I'm beginning to study mathematical logic from a sort of book my professor wrote for his classes, and when talking about the theory of natural numbers with the ordering, i.e. the structure $(\mathbb{N},<)$, it says that the theory $\Sigma_{(\mathbb{N},<)}$ admits elimination of quantifiers. But I think that this is not true.
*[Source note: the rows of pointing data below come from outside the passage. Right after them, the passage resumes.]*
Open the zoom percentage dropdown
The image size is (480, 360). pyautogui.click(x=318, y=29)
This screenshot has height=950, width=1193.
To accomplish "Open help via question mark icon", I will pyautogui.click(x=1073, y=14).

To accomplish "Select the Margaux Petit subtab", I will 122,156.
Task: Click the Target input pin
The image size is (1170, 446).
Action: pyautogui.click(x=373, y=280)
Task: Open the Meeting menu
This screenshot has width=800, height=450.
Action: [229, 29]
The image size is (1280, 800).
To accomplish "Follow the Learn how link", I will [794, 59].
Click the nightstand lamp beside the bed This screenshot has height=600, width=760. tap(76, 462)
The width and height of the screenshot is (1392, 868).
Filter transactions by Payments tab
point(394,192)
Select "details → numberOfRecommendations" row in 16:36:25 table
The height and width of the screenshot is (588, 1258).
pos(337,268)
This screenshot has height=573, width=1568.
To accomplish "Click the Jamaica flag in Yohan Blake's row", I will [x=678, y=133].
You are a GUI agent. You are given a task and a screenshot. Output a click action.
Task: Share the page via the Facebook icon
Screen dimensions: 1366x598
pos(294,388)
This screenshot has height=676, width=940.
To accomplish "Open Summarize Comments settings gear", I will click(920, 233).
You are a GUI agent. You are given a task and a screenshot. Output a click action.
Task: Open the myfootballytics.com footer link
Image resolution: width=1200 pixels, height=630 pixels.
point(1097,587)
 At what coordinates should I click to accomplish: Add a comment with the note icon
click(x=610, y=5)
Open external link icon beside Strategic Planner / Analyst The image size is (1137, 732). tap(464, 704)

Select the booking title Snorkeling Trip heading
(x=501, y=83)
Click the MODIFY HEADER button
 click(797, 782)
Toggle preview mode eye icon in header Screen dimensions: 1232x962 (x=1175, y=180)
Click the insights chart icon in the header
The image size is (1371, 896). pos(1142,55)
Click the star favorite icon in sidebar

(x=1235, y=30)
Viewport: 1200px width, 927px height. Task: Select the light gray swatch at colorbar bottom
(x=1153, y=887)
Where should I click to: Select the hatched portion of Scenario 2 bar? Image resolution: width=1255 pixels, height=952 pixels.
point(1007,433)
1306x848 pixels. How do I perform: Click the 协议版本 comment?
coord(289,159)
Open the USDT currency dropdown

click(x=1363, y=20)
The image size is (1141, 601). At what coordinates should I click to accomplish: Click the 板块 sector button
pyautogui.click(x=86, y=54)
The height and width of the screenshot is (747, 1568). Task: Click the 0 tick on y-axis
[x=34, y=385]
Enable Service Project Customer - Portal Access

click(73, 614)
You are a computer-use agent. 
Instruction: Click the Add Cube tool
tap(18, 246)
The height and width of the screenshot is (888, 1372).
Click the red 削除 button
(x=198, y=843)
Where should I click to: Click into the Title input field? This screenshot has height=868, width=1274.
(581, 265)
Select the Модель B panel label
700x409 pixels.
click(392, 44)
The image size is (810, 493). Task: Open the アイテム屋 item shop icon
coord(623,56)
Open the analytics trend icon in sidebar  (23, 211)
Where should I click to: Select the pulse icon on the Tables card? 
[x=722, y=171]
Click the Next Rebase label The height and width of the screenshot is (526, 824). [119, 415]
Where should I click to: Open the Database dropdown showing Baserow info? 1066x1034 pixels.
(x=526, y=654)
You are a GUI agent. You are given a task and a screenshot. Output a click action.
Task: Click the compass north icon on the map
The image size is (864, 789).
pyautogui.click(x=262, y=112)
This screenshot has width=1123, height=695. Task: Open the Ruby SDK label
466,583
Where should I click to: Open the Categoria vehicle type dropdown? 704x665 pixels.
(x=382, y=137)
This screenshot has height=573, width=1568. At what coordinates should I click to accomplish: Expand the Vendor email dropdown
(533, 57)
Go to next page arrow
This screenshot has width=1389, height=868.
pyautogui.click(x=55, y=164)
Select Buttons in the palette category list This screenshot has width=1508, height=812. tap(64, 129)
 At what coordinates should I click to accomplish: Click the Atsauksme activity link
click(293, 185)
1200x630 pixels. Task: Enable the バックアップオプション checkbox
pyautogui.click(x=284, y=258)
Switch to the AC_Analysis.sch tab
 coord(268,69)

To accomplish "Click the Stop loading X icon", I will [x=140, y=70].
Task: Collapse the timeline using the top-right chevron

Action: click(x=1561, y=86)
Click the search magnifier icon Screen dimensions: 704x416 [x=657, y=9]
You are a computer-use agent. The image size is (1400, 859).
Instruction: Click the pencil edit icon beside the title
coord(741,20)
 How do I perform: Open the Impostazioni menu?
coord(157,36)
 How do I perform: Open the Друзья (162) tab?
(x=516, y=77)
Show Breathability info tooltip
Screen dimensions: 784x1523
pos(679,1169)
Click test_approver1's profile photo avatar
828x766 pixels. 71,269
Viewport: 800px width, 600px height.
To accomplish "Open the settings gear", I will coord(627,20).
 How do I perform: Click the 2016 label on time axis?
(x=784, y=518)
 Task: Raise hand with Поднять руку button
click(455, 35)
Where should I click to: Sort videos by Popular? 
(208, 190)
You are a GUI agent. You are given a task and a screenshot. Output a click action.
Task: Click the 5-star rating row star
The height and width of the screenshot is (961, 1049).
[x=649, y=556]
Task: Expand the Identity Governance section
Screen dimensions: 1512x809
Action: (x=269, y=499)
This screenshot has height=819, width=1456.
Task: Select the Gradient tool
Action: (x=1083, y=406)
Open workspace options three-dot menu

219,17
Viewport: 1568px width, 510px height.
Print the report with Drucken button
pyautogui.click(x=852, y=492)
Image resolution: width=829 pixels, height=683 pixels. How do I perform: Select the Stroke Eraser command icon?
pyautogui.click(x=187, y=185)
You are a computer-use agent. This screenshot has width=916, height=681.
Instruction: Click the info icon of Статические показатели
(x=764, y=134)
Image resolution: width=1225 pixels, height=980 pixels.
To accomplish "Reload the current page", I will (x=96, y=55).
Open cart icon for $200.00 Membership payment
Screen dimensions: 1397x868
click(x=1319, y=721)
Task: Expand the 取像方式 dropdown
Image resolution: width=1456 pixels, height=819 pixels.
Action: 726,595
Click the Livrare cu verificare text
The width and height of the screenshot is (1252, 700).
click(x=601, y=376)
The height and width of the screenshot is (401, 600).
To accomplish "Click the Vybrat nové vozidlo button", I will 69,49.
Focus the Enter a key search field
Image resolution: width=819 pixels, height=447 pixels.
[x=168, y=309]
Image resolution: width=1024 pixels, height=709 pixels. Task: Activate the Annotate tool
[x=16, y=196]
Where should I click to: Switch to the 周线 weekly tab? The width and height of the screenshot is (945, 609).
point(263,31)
Later it says that actually the theory that admits elimination of quantifiers is the theory $\Sigma_{(\mathbb{N},0,<)}$, so I'm prone to think that the first statement is just a misprint. So I was wondering how to prove formally that the theory $\Sigma_{(\mathbb{N},<)}$ does not admit elimination of quantifiers, and I came up with this kind of reasoning:
Consider the standard model $(\mathbb{N},<)$ and the formula: $\phi(x) = \lnot\exists z(z < x)$. Its truth set is $$T^\mathbb{N}_{\phi(x)} = \{0\}$$ If the theory $\Sigma_{(\mathbb{N},<)}$ were to admit elimination of quantifiers then every formula, including $\phi$, should be preserved under embeddings. But if we consider the embedding $f: x \mapsto x+1$, it is evident that $T^\mathbb{N}_{\phi(x)}$ is not closed under $f$, hence the contradiction. Am I wrong?